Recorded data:
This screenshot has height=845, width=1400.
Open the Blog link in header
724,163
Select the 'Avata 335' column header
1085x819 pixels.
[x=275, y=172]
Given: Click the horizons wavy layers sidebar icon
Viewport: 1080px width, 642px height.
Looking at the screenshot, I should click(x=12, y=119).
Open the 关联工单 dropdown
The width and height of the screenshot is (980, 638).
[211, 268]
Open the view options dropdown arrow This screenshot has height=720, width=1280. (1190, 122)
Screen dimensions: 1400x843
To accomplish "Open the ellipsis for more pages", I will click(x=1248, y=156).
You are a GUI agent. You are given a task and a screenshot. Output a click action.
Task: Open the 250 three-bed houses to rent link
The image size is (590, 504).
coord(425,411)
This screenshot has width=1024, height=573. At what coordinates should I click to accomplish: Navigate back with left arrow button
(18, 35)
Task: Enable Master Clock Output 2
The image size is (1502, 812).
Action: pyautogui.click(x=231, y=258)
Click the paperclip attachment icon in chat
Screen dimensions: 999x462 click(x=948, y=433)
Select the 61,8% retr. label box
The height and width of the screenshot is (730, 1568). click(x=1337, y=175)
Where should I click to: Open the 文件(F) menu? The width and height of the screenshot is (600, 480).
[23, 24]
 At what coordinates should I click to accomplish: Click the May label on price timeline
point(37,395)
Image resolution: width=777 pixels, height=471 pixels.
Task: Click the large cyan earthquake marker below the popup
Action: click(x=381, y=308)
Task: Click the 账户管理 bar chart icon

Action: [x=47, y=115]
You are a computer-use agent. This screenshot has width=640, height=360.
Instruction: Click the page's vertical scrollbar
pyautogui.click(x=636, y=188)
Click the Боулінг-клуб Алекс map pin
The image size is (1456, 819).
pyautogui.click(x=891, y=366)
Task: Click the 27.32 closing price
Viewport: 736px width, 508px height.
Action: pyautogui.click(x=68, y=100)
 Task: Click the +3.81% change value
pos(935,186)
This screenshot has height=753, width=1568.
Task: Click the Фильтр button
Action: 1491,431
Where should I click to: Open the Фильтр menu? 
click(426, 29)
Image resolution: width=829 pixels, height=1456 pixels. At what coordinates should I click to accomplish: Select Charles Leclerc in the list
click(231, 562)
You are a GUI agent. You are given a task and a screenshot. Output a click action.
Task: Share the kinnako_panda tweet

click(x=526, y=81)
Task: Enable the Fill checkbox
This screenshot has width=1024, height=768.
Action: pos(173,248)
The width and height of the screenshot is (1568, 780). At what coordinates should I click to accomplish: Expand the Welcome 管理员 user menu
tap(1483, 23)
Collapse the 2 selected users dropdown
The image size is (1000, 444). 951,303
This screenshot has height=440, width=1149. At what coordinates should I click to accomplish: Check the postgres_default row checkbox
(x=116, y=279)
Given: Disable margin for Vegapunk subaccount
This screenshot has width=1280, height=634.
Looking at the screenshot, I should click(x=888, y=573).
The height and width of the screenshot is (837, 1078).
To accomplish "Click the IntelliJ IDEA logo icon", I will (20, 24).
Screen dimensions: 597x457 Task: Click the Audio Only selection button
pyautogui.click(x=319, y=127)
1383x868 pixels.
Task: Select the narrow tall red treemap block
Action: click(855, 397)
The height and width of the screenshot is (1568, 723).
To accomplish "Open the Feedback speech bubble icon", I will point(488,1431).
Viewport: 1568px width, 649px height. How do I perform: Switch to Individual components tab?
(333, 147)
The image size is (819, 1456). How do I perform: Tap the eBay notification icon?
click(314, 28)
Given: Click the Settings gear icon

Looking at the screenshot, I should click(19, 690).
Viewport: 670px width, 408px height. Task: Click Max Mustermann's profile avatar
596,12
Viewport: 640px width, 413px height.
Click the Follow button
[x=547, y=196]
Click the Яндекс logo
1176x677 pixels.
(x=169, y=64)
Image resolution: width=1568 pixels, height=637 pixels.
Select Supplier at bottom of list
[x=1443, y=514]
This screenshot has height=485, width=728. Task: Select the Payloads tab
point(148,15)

Written exercise: Reproduce every one of the items above, line for line, without altering anything.

Complete answer:
This screenshot has height=845, width=1400.
Open the Blog link in header
724,163
Select the 'Avata 335' column header
1085x819 pixels.
[x=275, y=172]
Given: Click the horizons wavy layers sidebar icon
Viewport: 1080px width, 642px height.
Looking at the screenshot, I should click(x=12, y=119).
Open the 关联工单 dropdown
The width and height of the screenshot is (980, 638).
[211, 268]
Open the view options dropdown arrow This screenshot has height=720, width=1280. (1190, 122)
Screen dimensions: 1400x843
To accomplish "Open the ellipsis for more pages", I will click(x=1248, y=156).
You are a GUI agent. You are given a task and a screenshot. Output a click action.
Task: Open the 250 three-bed houses to rent link
The image size is (590, 504).
coord(425,411)
This screenshot has width=1024, height=573. At what coordinates should I click to accomplish: Navigate back with left arrow button
(18, 35)
Task: Enable Master Clock Output 2
The image size is (1502, 812).
Action: pyautogui.click(x=231, y=258)
Click the paperclip attachment icon in chat
Screen dimensions: 999x462 click(x=948, y=433)
Select the 61,8% retr. label box
The height and width of the screenshot is (730, 1568). click(x=1337, y=175)
Where should I click to: Open the 文件(F) menu? The width and height of the screenshot is (600, 480).
[23, 24]
 At what coordinates should I click to accomplish: Click the May label on price timeline
point(37,395)
Image resolution: width=777 pixels, height=471 pixels.
Task: Click the large cyan earthquake marker below the popup
Action: click(x=381, y=308)
Task: Click the 账户管理 bar chart icon

Action: [x=47, y=115]
You are a computer-use agent. This screenshot has width=640, height=360.
Instruction: Click the page's vertical scrollbar
pyautogui.click(x=636, y=188)
Click the Боулінг-клуб Алекс map pin
The image size is (1456, 819).
pyautogui.click(x=891, y=366)
Task: Click the 27.32 closing price
Viewport: 736px width, 508px height.
Action: pyautogui.click(x=68, y=100)
 Task: Click the +3.81% change value
pos(935,186)
This screenshot has height=753, width=1568.
Task: Click the Фильтр button
Action: 1491,431
Where should I click to: Open the Фильтр menu? 
click(426, 29)
Image resolution: width=829 pixels, height=1456 pixels. At what coordinates should I click to accomplish: Select Charles Leclerc in the list
click(231, 562)
You are a GUI agent. You are given a task and a screenshot. Output a click action.
Task: Share the kinnako_panda tweet

click(x=526, y=81)
Task: Enable the Fill checkbox
This screenshot has width=1024, height=768.
Action: pos(173,248)
The width and height of the screenshot is (1568, 780). At what coordinates should I click to accomplish: Expand the Welcome 管理员 user menu
tap(1483, 23)
Collapse the 2 selected users dropdown
The image size is (1000, 444). 951,303
This screenshot has height=440, width=1149. At what coordinates should I click to accomplish: Check the postgres_default row checkbox
(x=116, y=279)
Given: Disable margin for Vegapunk subaccount
This screenshot has width=1280, height=634.
Looking at the screenshot, I should click(x=888, y=573).
The height and width of the screenshot is (837, 1078).
To accomplish "Click the IntelliJ IDEA logo icon", I will (20, 24).
Screen dimensions: 597x457 Task: Click the Audio Only selection button
pyautogui.click(x=319, y=127)
1383x868 pixels.
Task: Select the narrow tall red treemap block
Action: click(855, 397)
The height and width of the screenshot is (1568, 723).
To accomplish "Open the Feedback speech bubble icon", I will point(488,1431).
Viewport: 1568px width, 649px height. How do I perform: Switch to Individual components tab?
(333, 147)
The image size is (819, 1456). How do I perform: Tap the eBay notification icon?
click(314, 28)
Given: Click the Settings gear icon

Looking at the screenshot, I should click(19, 690).
Viewport: 670px width, 408px height. Task: Click Max Mustermann's profile avatar
596,12
Viewport: 640px width, 413px height.
Click the Follow button
[x=547, y=196]
Click the Яндекс logo
1176x677 pixels.
(x=169, y=64)
Image resolution: width=1568 pixels, height=637 pixels.
Select Supplier at bottom of list
[x=1443, y=514]
This screenshot has height=485, width=728. Task: Select the Payloads tab
point(148,15)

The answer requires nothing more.